Below, locate the line that contains "Click the Projection Display chart thumbnail". Repeat exactly from that line to the line that contains "Given: Click the horizontal blue line mid-map", inclusive, leaving out the pictures.

Exercise materials -
════════
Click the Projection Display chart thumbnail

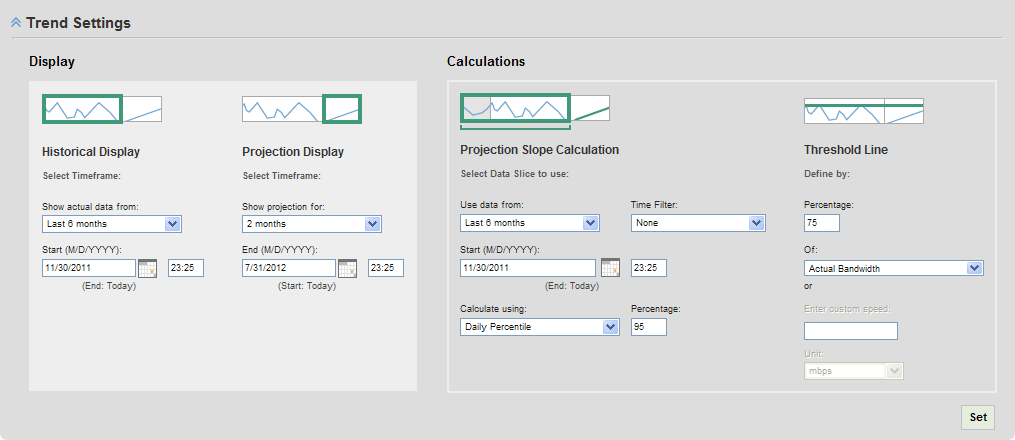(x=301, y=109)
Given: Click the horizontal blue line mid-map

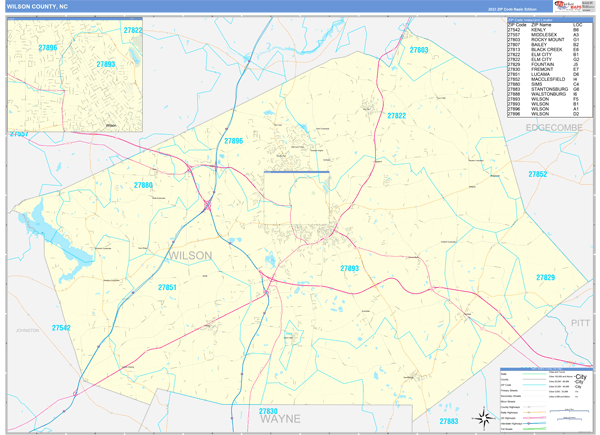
════════
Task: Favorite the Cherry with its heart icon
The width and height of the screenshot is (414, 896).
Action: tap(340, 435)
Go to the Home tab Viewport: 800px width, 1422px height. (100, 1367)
════════
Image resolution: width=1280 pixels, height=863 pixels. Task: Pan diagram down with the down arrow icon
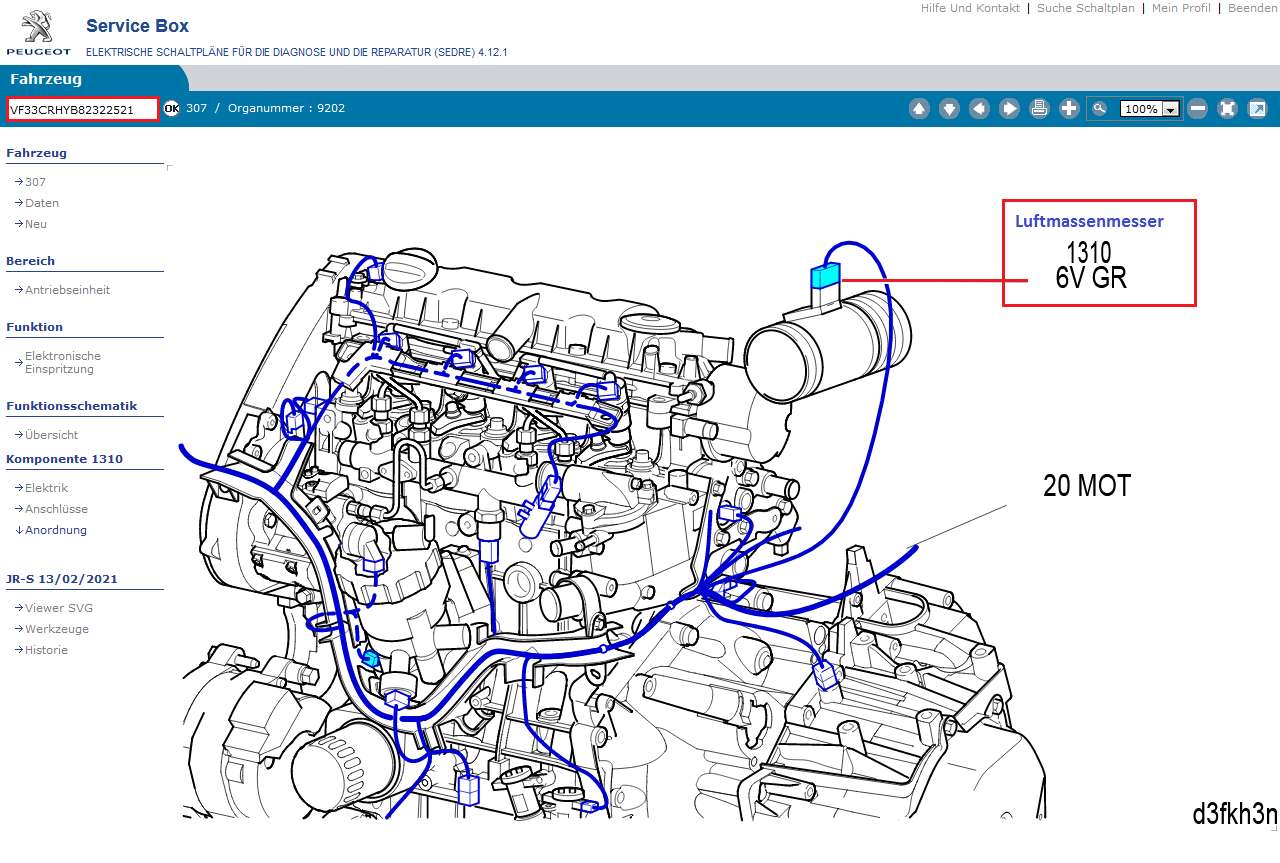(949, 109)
════════
Written answer -
Click the Projection Display chart thumbnail

(x=301, y=109)
Given: Click the horizontal blue line mid-map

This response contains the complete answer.